So it's known that $\sum_n \delta(x-nT) = \frac{1}{T}\sum_m e^{2\pi imx/T}$. This can be proven by expressing the left hand as a Fourier series and finding $c_m$. But it's just mindboggling that this is the case, is it not? Why would one expect this to happen?
If I were to try to plot a crazy amount of the right hand terms, i.e. $cos(2\pi x/T) + i \sin (2\pi x/T)$, would the results actually converge towards something that has value $T$ at all integer multiples of $T$ and zero otherwise? I find it extremely hard to believe. How do you interpret this weird expression? Is there any way to justify it besides the formal proof?
This is not actually true pointwise, although you can gain some basic intuition from the fact that every term in the sequence is $1$ when $x=kT$. Indeed, for any given $x$, the terms do not converge as $n \to \infty$. (The $n$th partial sum is $$ \frac{\sin{(2n+1)y}}{\sin{y}}, $$ where $y=\pi y/T$: it is clear that as $n$ increases, this becomes a curve that wiggles between $\pm 1/\sin{y}$ increasingly often, so no convergence occurs, with the possible exception of a few points.)
I suggest the following: it is easy to show that for any function that decays fast enough for the sum to converge, $$ \sum_{n \in \mathbb{Z}} f(z-nT) = \sum_{k \in \mathbb{Z}} \tilde{f}(k)e^{2\pi i k x/T}, $$ where $\tilde{f}$ is an appropriate definition of the Fourier transform (in particular, in this case $\tilde{f}(k) = \frac{1}{T}\int_{-\infty}^{\infty} f(x)e^{-2\pi i k x/T} \, dx$); this is called the Poisson summation formula, and is basically equivalent to the formula you have written, with certain caveats. But choose something whose Fourier transform we understand, like $f(x) = e^{-\pi (x/a)^2}/a$, which has nice decay, and Fourier transform $\tilde{f}(k) = e^{-\pi k^2 a^2/T}/T$, and therefore the PSF gives $$ \sum_{n \in \mathbb{Z}} \frac{1}{a} e^{-\pi ((x-nT)/a)^2} = \frac{1}{T}\sum_{k \in \mathbb{Z}} e^{-\pi k^2 a^2/T} e^{2\pi i kx/T} \tag{1} $$
What good's this?
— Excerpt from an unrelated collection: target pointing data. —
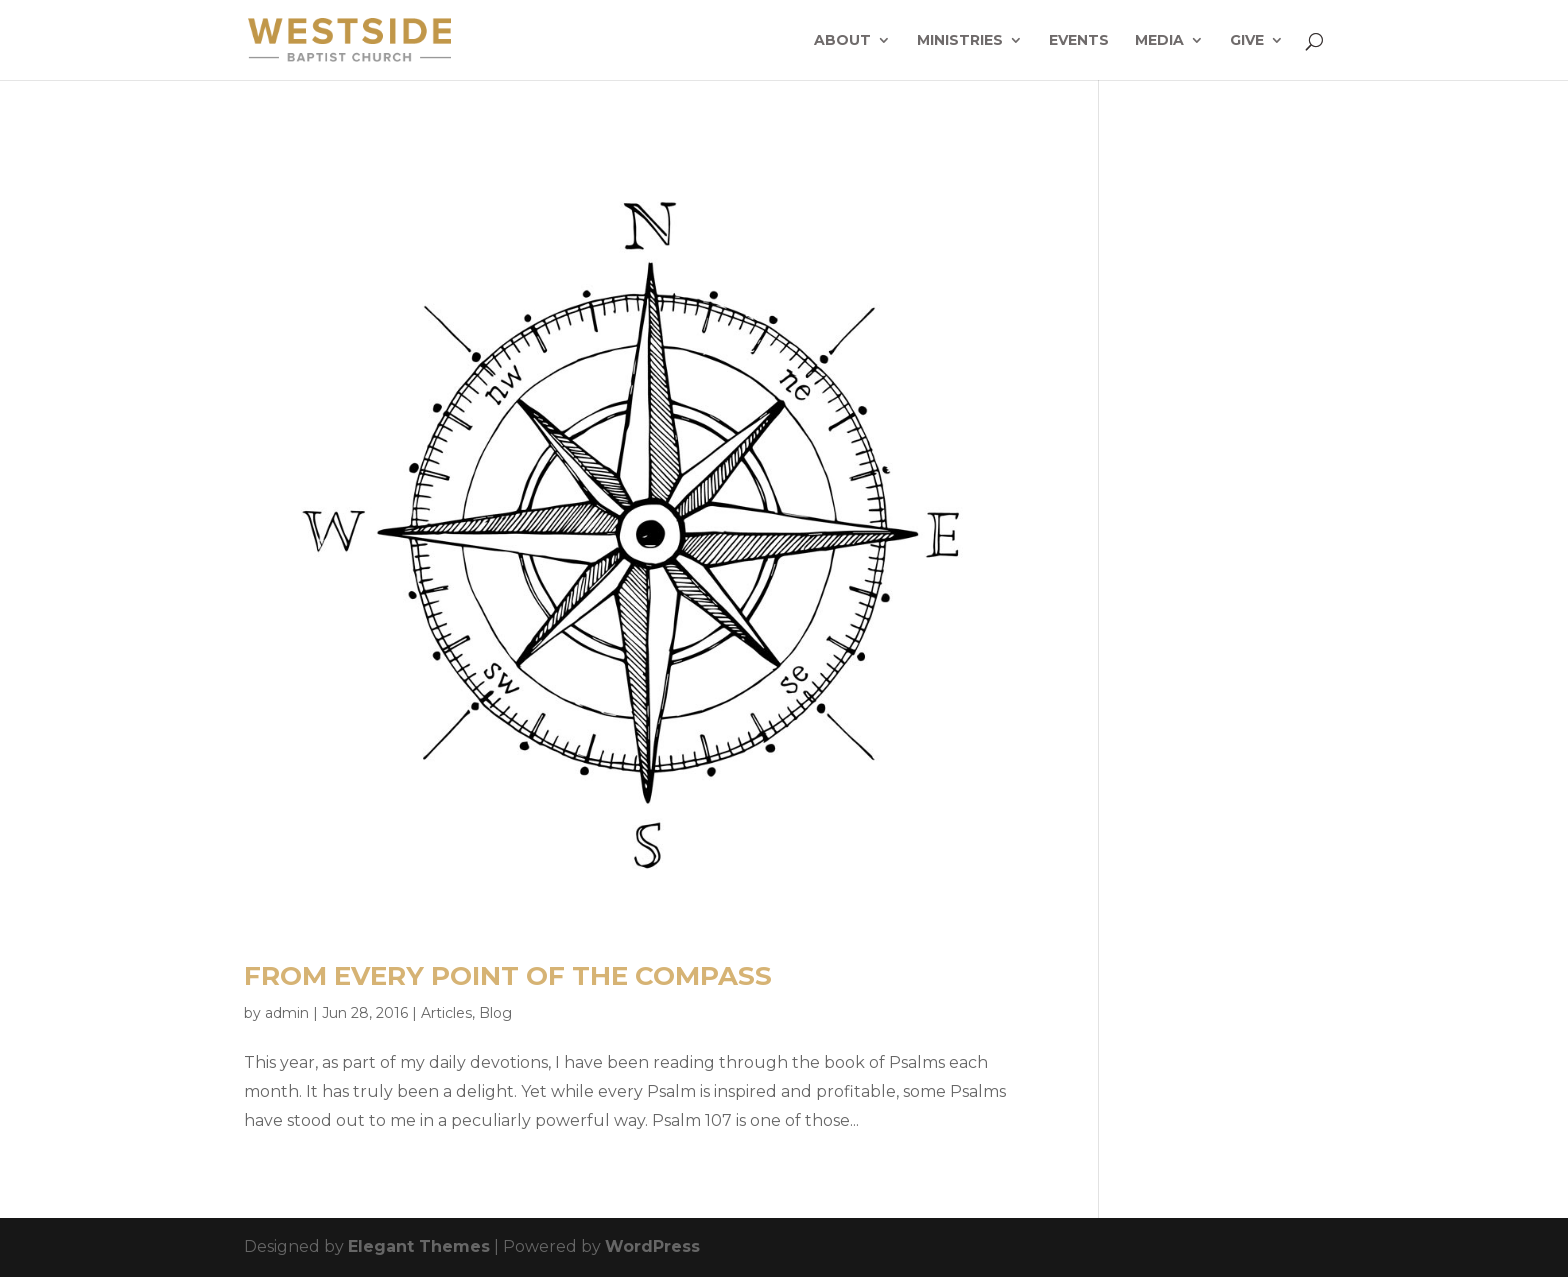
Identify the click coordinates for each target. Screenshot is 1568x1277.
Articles (446, 1013)
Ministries (960, 41)
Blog (495, 1013)
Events (1079, 41)
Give (1247, 41)
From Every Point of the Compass (508, 976)
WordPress (652, 1246)
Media (1159, 41)
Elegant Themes (419, 1246)
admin (287, 1013)
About (842, 41)
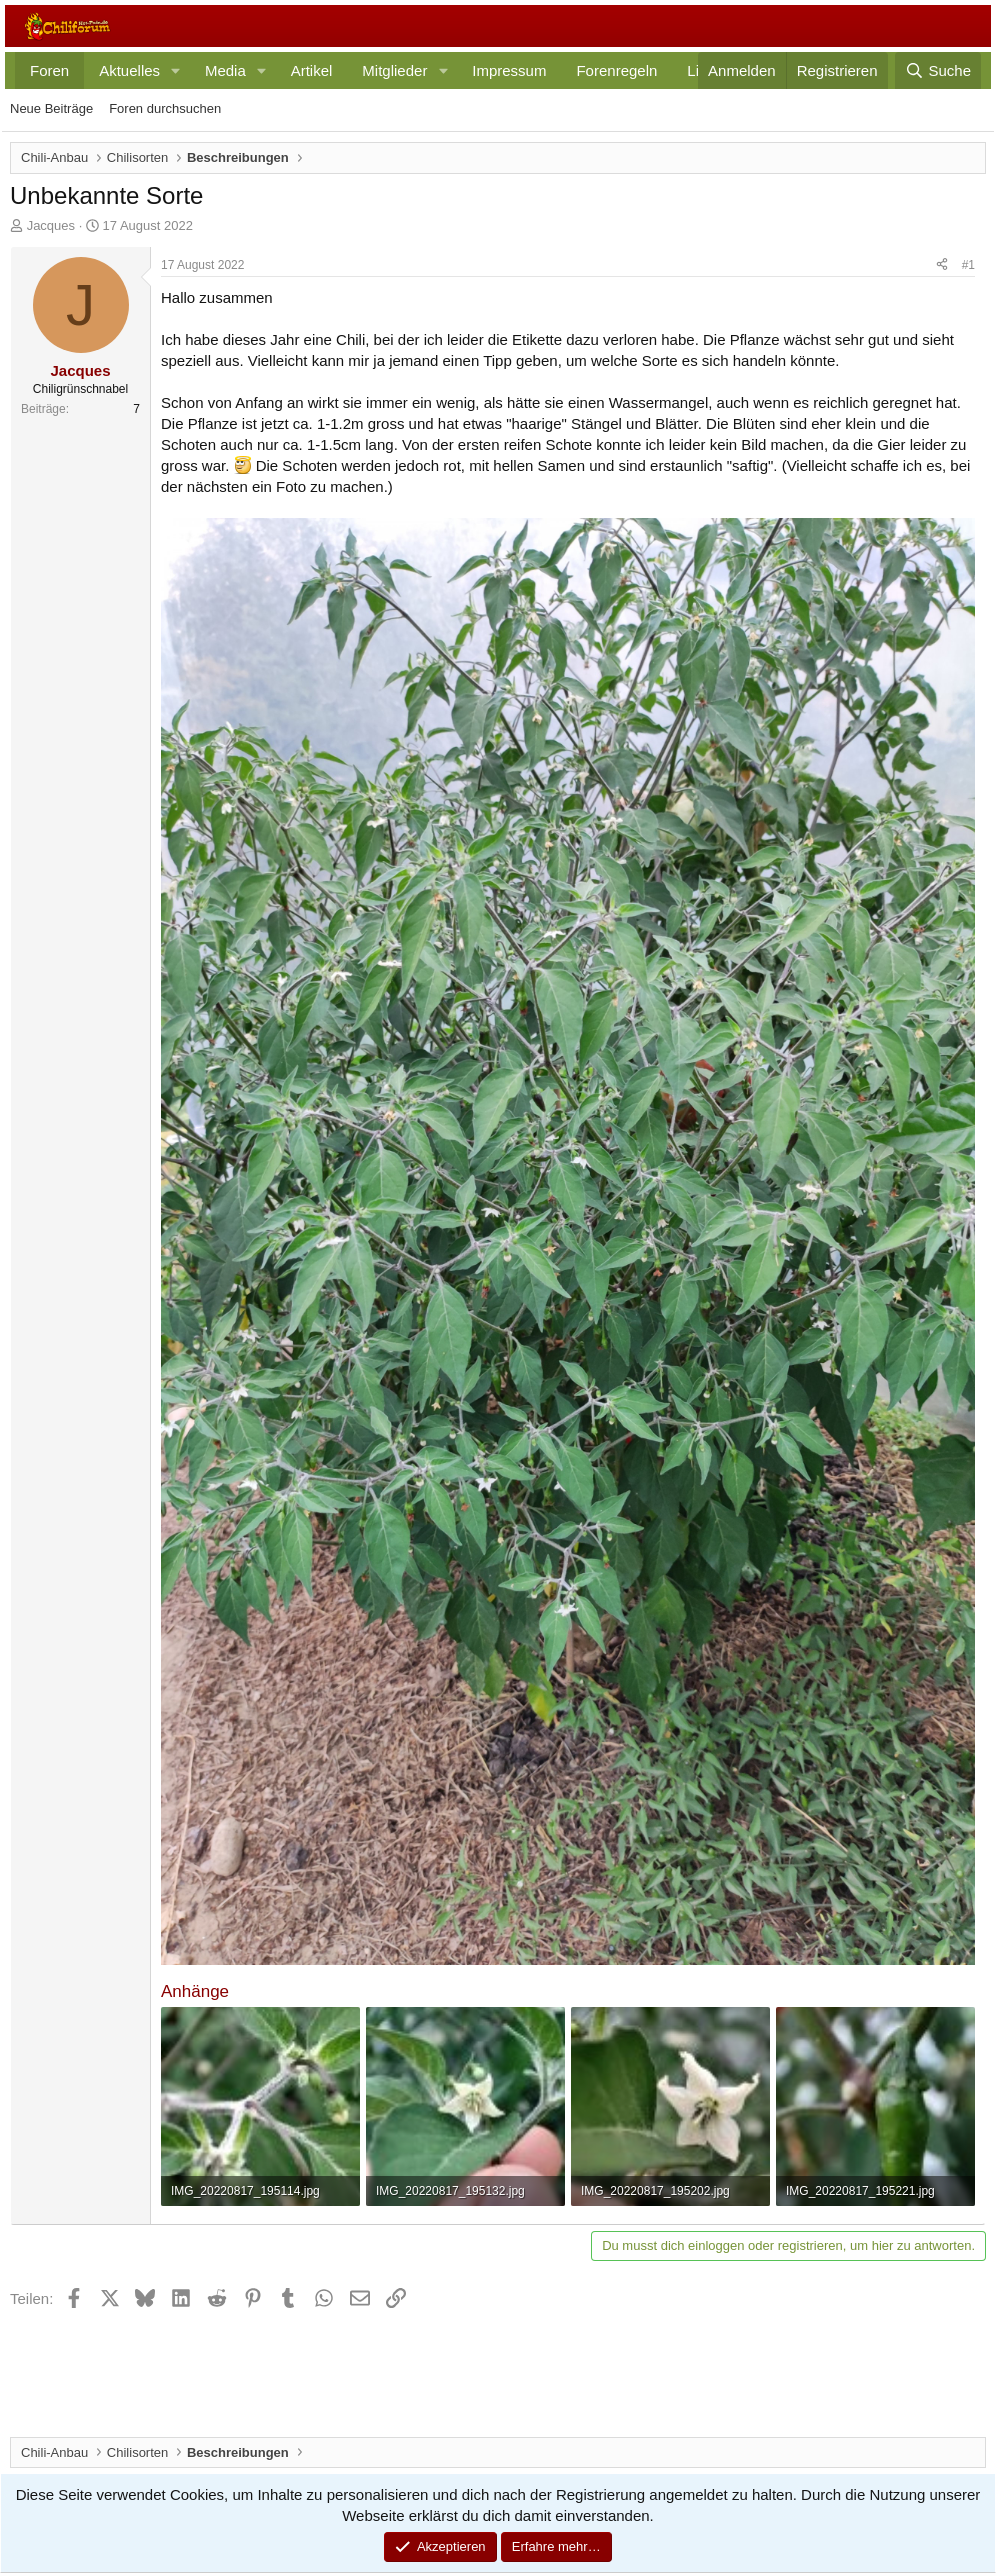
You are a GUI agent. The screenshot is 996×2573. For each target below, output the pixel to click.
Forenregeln (616, 70)
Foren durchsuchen (165, 108)
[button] (176, 70)
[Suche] (938, 70)
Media (225, 70)
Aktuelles (129, 70)
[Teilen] (942, 265)
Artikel (312, 70)
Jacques (51, 225)
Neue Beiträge (51, 108)
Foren (49, 70)
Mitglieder (394, 70)
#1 (968, 265)
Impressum (509, 70)
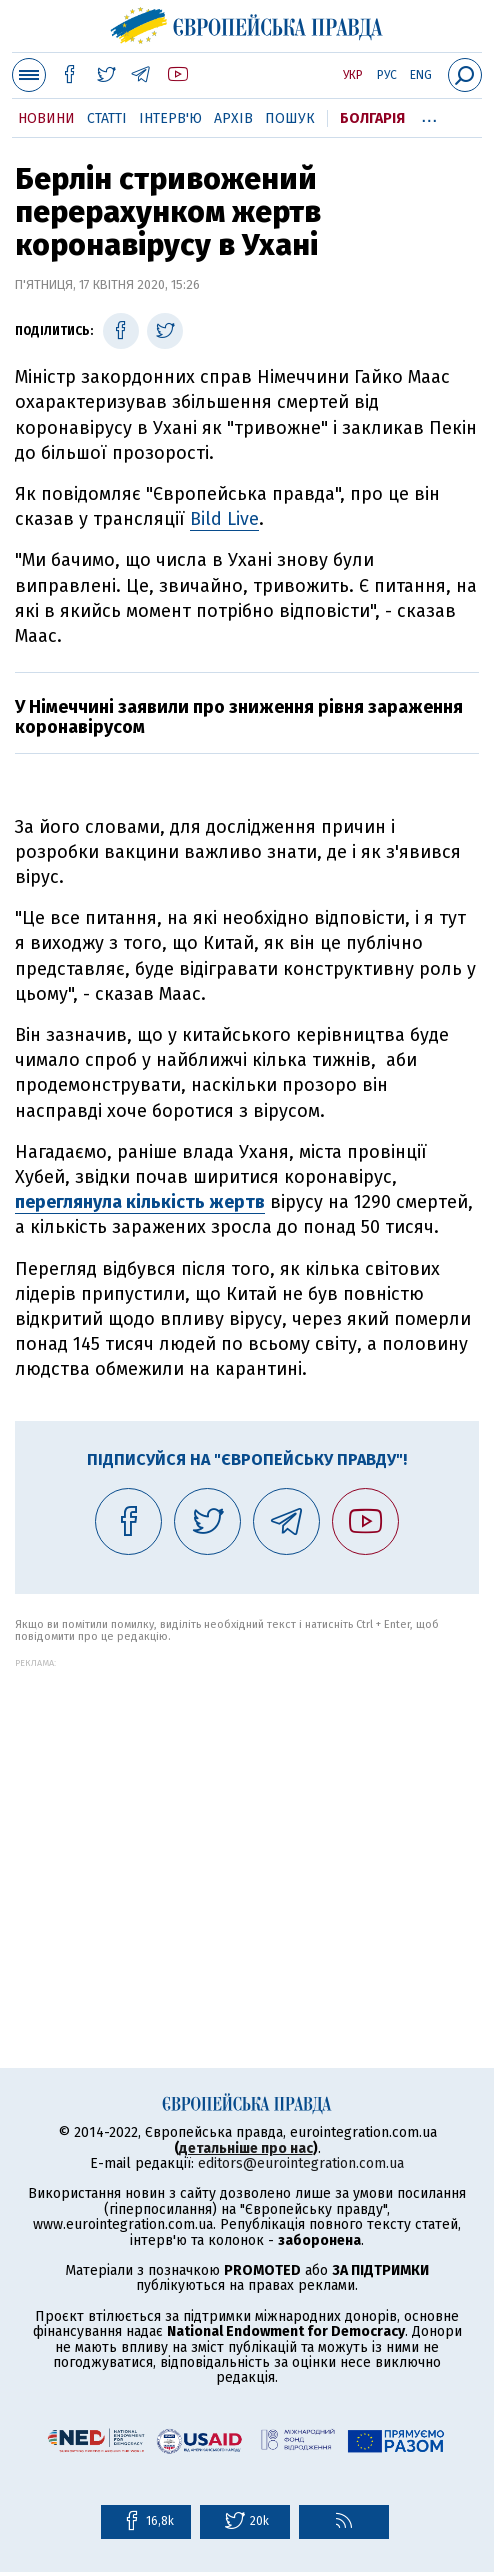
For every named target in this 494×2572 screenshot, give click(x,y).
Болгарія (372, 118)
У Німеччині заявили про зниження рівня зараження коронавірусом (239, 717)
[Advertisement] (247, 1808)
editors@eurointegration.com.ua (301, 2163)
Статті (107, 118)
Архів (233, 118)
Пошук (290, 118)
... (429, 115)
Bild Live (224, 519)
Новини (46, 118)
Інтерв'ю (170, 118)
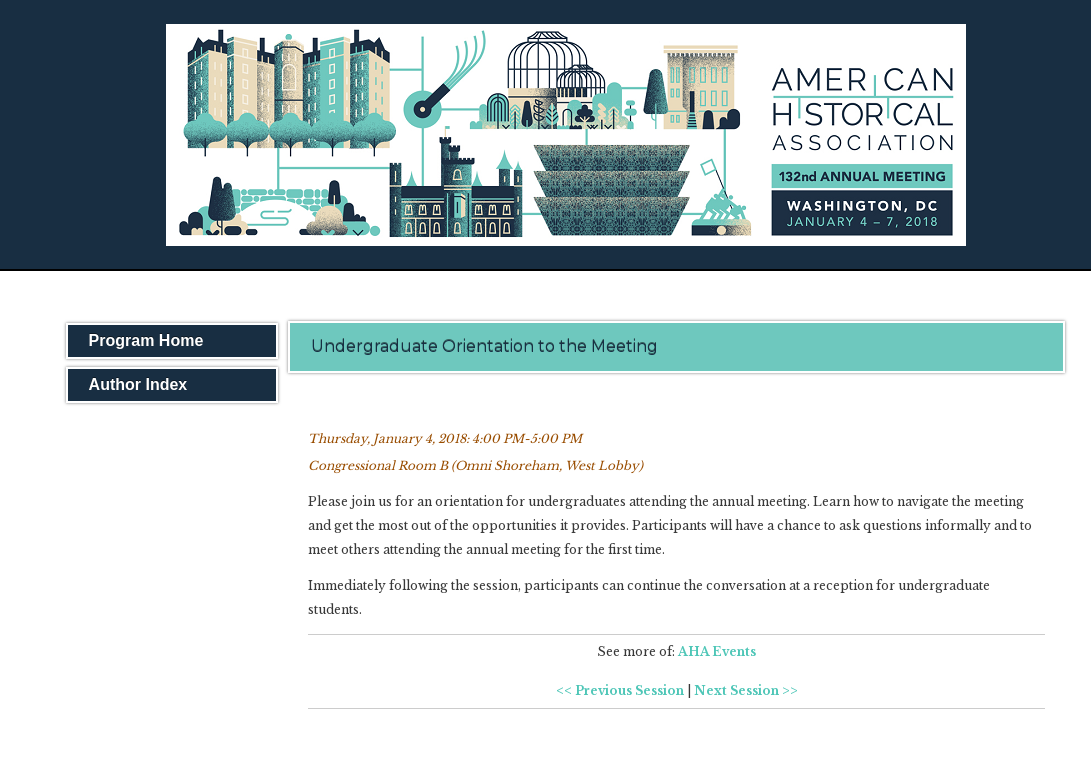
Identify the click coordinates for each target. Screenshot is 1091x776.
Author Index (138, 384)
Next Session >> (746, 690)
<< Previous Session (620, 690)
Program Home (146, 340)
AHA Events (717, 651)
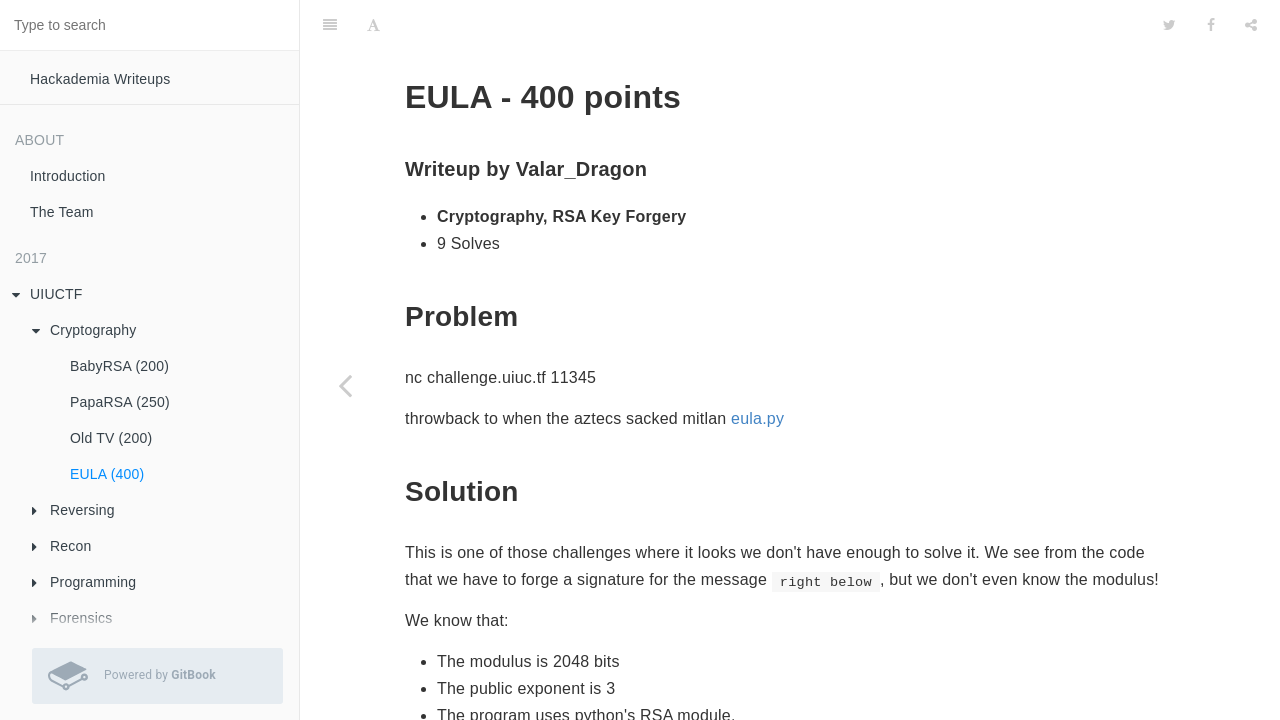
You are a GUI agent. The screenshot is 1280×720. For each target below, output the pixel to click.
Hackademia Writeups (100, 79)
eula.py (757, 368)
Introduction (68, 176)
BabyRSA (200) (119, 366)
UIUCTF (47, 294)
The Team (62, 212)
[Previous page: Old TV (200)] (345, 385)
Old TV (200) (111, 438)
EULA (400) (107, 474)
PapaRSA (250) (120, 402)
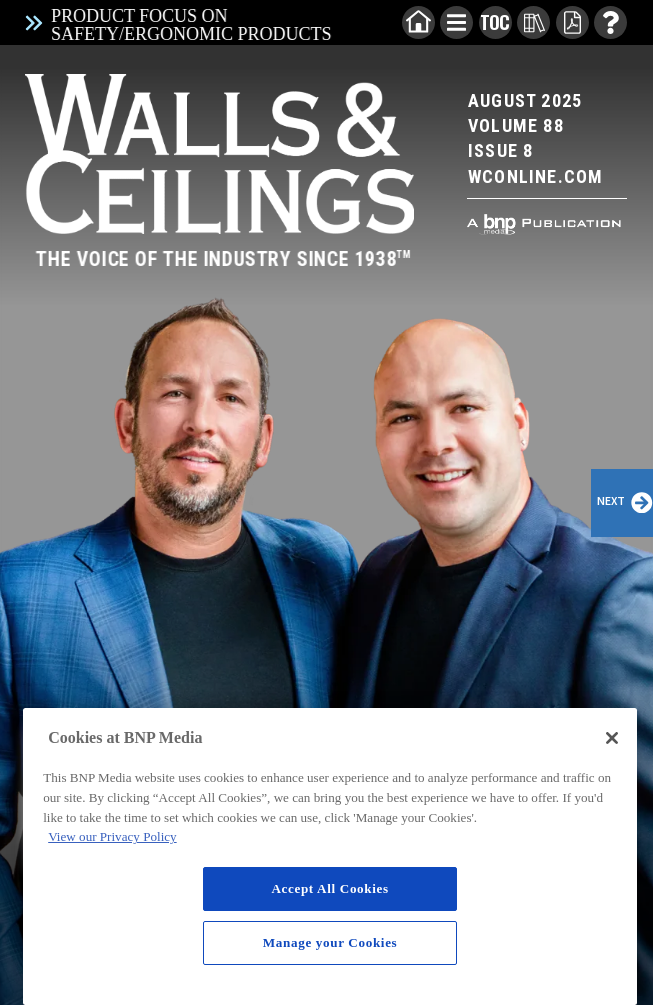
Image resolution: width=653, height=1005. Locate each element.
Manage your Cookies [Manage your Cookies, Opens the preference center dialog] (330, 942)
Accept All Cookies (329, 888)
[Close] (612, 738)
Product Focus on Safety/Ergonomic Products (191, 25)
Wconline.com (535, 176)
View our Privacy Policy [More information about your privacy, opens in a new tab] (112, 836)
Well, suppose $a$ is very small. Then the right-hand side looks like a function that is close to $1$ most of the time, with some complex wiggles, because the exponentials decay relatively slowly, and when one has become small, you've crossed into another period where there's another large one. Contrast this with what the left-hand side looks like: you have a sequence of very large peaks at each integer multiple of $T$, each with the same area for any value of $a$.
Hence, in a sense, the right-hand side of (1) turns into the right-hand side of your formula, and the left-hand side of (1) turns into the left-hand side of your formula if we take $a \to 0$. What is this sense? Distributionally! It means that if we multiply the equation by any well-behaved (continuous will do) function and integrate, then the equality will still hold in passing to the limit (whereas a cursory look at the graphs, as noted above, will show that equality does not hold in any pointwise sense. C.f. the explanation of your formula in the Wikipedia article.